◆ **Objective a**
From the forum thread on the R5 screen below, pull out the passage that begins with the words containing "# R5 tilted" and ends with "has no issue.", copying it without any change.

◆ **Excerpt provided**
════════════════

# R5 tilted screen issue



## Bazu (Aug 10, 2021)

Hi,

I've recently bought R5. In my copy when the screen is closed like on the image below it's not stiff and easily tilts up and down when pushed a little from the bottom.

It's hard to describe so I've created an image that describes the issue.

I've checked 2 other copies of R5 and none of them exhibits this problem, I also have R6 and it also has no issue.

The shop claims it's normal, but sent it for repair.
Authorized service inspected the camera, and "repaired it" with no positive results. Screen is still tilted.

Do you have a similar thing with the screen on your R5?

Thank you for your help.


----------



## privatebydesign (Aug 10, 2021)

I don’t know if it is a similar design, I expect it is, I have recently had several screen hinge covers off (4 screws) and was interested to note the hinge mechanism has a spring in. This serves several functions, it keeps tension in the hinge, but it also allows a small amount of movement if you knock the screen when it is out thereby preventing any damage.

So yes, there is designed movement in most Canon screens.

Now it is impossible to tell if your movement is more or less than others without a video or you handling another R5.


----------



## Bazu (Aug 10, 2021)

privatebydesign said:


> I don’t know if it is a similar design, I expect it is, I have recently had several screen hinge covers off (4 screws) and was interested to note the hinge mechanism has a spring in. This serves several functions, it keeps tension in the hinge, but it also allows a small amount of movement if you knock the screen when it is out thereby preventing any damage.
> 
> So yes, there is designed movement in most Canon screens.
> 
> Now it is impossible to tell if your movement is more or less than others without a video or you handling another R5.



Other two copies I've had a chance to check had no similar movement. Neither my R6. Can't show it on video or add pictures of my camera as it is currently at the authorized repair shop.


----------



## privatebydesign (Aug 10, 2021)

Bazu said:


> Other two copies I've had a chance to check had no similar movement. Neither my R6. Can't show it on video or add pictures of my camera as it is currently at the authorized repair shop.


Well if it’s in for repair that’s your question answered! If it‘s different to others it warrants a technicians look, I was surprised at how complicated the hinge mechanism is so there is a lot in there to go wrong.


----------

════════════════

◆ **Dataset excerpts**
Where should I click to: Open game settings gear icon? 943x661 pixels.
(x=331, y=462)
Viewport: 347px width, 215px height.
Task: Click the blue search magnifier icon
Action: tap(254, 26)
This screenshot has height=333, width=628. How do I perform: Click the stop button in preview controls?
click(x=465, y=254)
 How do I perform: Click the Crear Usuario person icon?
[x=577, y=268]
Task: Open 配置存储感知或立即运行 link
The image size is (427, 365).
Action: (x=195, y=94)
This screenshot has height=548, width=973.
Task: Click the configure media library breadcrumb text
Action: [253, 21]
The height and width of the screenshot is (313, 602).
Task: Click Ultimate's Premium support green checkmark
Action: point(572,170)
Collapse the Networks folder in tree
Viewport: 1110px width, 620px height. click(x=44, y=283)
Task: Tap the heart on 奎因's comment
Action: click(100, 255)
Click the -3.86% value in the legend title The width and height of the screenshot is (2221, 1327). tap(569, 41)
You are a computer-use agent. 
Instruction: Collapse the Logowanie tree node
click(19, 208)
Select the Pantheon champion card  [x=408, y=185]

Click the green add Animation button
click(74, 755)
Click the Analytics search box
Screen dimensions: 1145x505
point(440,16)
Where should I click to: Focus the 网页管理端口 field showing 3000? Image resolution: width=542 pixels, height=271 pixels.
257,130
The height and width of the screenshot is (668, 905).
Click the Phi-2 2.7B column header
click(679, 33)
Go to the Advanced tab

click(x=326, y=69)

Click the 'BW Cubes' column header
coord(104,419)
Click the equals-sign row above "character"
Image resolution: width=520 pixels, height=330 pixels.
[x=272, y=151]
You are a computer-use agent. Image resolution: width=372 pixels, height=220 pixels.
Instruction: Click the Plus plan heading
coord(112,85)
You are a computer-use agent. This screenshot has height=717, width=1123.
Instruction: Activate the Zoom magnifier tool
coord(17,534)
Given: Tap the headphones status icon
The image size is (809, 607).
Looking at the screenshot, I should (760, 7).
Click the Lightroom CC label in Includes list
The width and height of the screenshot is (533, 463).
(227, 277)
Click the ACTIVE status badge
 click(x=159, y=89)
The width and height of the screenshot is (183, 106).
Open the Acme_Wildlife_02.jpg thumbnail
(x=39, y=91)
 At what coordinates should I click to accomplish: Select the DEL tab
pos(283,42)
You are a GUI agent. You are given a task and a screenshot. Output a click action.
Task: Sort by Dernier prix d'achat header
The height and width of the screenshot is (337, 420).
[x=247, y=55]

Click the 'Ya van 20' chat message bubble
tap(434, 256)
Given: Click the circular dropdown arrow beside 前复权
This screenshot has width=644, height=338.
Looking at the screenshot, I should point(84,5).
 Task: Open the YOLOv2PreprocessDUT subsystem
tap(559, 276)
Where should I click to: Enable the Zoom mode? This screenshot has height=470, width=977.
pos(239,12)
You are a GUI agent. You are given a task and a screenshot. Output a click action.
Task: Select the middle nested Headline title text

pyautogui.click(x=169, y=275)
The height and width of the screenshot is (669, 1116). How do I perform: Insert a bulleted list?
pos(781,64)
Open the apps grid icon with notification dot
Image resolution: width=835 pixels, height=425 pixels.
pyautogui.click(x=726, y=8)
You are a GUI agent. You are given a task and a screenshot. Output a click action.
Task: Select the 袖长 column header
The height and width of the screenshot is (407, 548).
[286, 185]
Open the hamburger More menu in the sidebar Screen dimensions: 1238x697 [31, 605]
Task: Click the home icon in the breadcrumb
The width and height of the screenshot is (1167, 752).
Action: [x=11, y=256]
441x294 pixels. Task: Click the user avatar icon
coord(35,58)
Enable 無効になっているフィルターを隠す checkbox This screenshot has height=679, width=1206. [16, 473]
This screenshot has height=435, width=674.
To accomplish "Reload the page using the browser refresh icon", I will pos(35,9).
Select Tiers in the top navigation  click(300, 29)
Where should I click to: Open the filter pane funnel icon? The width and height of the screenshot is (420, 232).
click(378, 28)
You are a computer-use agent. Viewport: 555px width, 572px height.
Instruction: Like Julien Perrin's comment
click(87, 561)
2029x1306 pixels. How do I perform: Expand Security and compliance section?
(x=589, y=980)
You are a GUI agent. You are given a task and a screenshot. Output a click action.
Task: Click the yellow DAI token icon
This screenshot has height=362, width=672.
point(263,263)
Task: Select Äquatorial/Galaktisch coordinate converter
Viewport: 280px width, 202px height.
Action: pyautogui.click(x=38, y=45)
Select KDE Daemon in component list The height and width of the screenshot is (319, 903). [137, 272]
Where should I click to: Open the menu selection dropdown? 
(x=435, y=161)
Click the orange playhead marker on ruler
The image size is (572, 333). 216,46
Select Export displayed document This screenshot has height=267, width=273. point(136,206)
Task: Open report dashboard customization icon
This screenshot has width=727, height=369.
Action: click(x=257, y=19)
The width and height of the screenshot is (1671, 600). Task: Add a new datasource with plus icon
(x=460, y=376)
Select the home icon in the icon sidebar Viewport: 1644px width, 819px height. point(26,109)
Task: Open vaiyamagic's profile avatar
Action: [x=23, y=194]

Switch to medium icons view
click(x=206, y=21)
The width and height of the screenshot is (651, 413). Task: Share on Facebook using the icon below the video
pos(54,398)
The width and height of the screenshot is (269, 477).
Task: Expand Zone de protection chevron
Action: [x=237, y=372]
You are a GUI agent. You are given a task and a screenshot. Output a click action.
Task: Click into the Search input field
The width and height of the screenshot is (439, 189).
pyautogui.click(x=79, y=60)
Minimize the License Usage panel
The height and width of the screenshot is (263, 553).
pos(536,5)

════════════════

◆ **Objective b**
Please copy the entries from the line containing "Where should I click to: Open the filter" through the line containing "Action: click(x=257, y=19)", both lines included, and reproduce only those lines exactly.

◆ **Finished answer a**
# R5 tilted screen issue



## Bazu (Aug 10, 2021)

Hi,

I've recently bought R5. In my copy when the screen is closed like on the image below it's not stiff and easily tilts up and down when pushed a little from the bottom.

It's hard to describe so I've created an image that describes the issue.

I've checked 2 other copies of R5 and none of them exhibits this problem, I also have R6 and it also has no issue.

◆ **Finished answer b**
Where should I click to: Open the filter pane funnel icon? The width and height of the screenshot is (420, 232).
click(378, 28)
You are a computer-use agent. Viewport: 555px width, 572px height.
Instruction: Like Julien Perrin's comment
click(87, 561)
2029x1306 pixels. How do I perform: Expand Security and compliance section?
(x=589, y=980)
You are a GUI agent. You are given a task and a screenshot. Output a click action.
Task: Click the yellow DAI token icon
This screenshot has height=362, width=672.
point(263,263)
Task: Select Äquatorial/Galaktisch coordinate converter
Viewport: 280px width, 202px height.
Action: pyautogui.click(x=38, y=45)
Select KDE Daemon in component list The height and width of the screenshot is (319, 903). [137, 272]
Where should I click to: Open the menu selection dropdown? 
(x=435, y=161)
Click the orange playhead marker on ruler
The image size is (572, 333). 216,46
Select Export displayed document This screenshot has height=267, width=273. point(136,206)
Task: Open report dashboard customization icon
This screenshot has width=727, height=369.
Action: click(x=257, y=19)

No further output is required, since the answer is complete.